EXTRACTED INFORMATION Block Start

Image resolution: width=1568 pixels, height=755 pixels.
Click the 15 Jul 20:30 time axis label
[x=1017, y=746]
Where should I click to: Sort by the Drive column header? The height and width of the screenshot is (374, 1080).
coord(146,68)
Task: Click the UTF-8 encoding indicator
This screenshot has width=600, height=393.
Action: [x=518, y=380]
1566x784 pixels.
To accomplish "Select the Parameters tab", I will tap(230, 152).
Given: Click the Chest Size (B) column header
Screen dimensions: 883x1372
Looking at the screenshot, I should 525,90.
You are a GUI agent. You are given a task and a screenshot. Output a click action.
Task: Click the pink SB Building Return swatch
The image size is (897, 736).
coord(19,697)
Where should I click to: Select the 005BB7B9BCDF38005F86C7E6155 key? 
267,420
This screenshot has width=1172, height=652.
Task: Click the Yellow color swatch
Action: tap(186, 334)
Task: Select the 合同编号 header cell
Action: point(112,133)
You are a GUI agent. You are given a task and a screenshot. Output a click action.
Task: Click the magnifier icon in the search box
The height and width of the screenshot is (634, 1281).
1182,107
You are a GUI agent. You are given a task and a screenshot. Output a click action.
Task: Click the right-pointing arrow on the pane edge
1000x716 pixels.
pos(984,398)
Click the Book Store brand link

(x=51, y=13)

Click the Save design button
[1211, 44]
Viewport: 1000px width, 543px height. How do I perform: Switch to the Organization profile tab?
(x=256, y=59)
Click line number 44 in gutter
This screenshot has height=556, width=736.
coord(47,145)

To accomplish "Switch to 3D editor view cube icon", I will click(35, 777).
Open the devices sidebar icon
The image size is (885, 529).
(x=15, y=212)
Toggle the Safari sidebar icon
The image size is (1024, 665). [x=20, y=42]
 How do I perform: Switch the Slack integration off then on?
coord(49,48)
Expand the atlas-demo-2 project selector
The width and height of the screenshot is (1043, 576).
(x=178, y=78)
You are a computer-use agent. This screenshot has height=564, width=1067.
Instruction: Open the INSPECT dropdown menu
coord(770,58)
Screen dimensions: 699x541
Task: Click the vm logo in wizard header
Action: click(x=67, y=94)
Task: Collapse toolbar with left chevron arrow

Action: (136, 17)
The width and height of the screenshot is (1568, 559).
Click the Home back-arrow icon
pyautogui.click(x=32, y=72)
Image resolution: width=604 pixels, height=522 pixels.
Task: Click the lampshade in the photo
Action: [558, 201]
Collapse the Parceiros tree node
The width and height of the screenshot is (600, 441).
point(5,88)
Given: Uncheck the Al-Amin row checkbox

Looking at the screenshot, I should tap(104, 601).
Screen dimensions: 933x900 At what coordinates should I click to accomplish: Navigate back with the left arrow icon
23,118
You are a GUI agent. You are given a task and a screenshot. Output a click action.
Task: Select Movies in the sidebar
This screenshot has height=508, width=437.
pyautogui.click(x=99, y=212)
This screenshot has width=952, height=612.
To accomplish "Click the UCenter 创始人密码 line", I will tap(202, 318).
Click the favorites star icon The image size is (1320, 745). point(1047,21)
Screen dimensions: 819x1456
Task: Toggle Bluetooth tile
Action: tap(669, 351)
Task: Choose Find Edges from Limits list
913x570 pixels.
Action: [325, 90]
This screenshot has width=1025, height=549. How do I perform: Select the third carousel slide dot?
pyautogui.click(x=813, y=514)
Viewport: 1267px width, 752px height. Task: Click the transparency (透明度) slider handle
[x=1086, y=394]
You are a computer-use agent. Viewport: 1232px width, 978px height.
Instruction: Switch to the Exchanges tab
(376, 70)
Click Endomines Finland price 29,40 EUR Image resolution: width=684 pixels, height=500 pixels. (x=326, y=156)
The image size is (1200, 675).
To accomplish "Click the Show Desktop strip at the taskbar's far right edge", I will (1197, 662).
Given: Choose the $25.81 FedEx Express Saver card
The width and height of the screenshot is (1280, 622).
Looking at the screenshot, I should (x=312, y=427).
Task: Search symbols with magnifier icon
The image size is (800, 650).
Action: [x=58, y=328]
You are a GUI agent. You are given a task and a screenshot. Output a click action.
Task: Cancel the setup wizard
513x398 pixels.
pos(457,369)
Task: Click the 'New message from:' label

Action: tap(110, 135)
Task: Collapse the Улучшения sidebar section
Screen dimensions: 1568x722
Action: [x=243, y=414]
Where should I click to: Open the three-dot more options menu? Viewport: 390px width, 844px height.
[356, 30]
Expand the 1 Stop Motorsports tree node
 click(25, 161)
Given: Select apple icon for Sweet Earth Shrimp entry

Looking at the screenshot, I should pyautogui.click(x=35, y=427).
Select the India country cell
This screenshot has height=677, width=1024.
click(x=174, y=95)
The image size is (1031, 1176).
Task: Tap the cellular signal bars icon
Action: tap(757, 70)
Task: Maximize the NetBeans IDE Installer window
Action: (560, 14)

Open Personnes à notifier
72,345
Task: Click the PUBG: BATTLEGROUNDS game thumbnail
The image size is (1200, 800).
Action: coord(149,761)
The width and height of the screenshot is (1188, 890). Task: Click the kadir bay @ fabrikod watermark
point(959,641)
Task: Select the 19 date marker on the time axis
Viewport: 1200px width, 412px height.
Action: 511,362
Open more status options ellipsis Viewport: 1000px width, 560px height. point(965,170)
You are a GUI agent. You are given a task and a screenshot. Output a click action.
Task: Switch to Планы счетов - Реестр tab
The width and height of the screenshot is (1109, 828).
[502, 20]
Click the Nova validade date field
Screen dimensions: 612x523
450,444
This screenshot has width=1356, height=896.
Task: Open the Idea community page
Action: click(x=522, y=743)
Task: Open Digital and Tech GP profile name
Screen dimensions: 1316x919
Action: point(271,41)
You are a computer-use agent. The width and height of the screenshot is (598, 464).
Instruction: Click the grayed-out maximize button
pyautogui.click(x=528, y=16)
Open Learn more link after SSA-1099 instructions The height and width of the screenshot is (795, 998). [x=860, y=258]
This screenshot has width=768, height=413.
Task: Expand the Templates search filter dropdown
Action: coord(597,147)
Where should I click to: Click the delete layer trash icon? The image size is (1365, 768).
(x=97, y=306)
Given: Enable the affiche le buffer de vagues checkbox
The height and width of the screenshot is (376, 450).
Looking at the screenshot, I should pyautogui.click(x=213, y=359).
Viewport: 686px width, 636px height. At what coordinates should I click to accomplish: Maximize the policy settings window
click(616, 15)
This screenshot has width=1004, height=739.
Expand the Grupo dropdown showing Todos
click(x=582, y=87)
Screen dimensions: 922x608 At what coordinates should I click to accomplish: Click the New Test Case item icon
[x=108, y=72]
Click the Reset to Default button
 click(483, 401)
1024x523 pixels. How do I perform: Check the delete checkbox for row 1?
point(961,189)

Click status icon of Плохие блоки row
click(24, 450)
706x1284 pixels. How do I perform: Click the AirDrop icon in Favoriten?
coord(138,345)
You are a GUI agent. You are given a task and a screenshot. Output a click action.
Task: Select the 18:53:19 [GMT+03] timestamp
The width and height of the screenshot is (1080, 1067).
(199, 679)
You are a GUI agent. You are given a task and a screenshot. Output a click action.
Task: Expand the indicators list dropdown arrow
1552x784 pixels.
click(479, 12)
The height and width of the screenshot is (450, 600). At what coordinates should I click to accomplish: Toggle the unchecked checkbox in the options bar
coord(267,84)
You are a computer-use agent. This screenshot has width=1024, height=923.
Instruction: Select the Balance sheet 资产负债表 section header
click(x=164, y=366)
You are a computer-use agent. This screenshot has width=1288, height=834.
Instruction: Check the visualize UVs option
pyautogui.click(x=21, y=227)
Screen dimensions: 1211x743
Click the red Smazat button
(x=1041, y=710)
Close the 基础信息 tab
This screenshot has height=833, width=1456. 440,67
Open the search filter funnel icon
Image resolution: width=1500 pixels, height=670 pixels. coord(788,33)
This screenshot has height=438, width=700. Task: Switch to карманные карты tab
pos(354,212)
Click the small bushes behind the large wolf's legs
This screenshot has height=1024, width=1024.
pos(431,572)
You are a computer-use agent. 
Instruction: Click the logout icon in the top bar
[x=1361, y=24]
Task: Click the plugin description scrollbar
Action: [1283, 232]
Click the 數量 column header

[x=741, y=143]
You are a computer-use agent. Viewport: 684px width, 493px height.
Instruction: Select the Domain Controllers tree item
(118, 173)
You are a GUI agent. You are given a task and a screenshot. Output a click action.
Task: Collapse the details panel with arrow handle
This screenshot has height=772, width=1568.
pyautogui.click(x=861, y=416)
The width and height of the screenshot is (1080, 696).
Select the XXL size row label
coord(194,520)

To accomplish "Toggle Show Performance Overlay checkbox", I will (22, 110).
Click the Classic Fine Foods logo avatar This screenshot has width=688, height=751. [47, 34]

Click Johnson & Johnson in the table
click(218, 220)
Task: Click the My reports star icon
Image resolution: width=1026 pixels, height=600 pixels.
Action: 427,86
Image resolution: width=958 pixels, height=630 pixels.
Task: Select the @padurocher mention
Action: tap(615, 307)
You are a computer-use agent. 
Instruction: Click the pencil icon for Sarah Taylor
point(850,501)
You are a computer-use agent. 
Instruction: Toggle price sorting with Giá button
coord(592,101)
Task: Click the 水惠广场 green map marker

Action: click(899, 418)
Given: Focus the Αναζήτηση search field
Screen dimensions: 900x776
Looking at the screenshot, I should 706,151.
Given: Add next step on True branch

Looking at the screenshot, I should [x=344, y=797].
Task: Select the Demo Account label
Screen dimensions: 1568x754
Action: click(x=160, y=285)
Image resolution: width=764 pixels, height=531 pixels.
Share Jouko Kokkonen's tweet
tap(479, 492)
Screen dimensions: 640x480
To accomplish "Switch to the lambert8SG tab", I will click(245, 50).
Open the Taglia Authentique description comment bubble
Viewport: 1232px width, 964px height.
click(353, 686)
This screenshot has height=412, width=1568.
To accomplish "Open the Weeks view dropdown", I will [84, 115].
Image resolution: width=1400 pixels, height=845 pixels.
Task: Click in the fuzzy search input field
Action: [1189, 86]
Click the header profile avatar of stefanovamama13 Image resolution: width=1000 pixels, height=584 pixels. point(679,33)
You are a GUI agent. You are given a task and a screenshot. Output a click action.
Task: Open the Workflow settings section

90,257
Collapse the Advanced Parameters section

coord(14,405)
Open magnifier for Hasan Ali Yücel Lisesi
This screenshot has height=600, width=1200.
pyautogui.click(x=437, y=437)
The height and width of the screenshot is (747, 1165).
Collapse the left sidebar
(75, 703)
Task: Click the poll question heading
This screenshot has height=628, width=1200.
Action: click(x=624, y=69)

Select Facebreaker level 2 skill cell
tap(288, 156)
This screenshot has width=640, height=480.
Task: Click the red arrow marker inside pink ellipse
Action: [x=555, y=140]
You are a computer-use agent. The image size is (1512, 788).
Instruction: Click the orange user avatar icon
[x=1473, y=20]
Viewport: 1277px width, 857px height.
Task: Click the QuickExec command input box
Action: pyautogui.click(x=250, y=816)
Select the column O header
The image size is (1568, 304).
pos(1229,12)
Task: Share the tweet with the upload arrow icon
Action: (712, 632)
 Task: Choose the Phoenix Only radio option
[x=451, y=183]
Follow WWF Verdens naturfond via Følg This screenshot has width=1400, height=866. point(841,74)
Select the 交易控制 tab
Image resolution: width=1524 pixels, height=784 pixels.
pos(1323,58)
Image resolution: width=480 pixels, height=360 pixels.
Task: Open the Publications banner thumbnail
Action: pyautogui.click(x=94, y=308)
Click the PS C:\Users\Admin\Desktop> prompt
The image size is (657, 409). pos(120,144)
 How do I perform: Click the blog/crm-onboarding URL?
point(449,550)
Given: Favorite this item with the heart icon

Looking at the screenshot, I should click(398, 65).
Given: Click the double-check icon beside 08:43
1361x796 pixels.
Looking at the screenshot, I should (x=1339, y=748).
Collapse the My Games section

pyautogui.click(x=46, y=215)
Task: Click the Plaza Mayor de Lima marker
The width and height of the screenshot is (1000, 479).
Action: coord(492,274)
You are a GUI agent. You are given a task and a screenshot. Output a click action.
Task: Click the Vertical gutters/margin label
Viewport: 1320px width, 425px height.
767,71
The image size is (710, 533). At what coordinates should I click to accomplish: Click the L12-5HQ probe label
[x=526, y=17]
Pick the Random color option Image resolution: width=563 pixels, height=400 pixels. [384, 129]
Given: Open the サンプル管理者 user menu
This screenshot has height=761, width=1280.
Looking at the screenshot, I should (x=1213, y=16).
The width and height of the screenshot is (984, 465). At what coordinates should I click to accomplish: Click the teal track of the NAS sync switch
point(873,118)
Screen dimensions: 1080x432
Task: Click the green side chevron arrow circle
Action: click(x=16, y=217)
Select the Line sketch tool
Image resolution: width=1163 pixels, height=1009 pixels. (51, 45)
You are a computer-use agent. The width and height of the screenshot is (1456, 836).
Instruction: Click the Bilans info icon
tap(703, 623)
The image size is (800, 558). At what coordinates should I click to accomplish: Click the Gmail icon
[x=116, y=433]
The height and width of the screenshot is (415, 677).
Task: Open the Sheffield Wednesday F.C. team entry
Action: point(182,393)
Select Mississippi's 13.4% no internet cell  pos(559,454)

EXTRACTED INFORMATION Block End

◆ TASK TO COMPLETE ◆
Starting from the data above, filter for lines with "right" and copy each one.

◆ WRITTEN REPLY ◆
Task: Click the right-pointing arrow on the pane edge
To accomplish "Click the Show Desktop strip at the taskbar's far right edge", I will (1197, 662).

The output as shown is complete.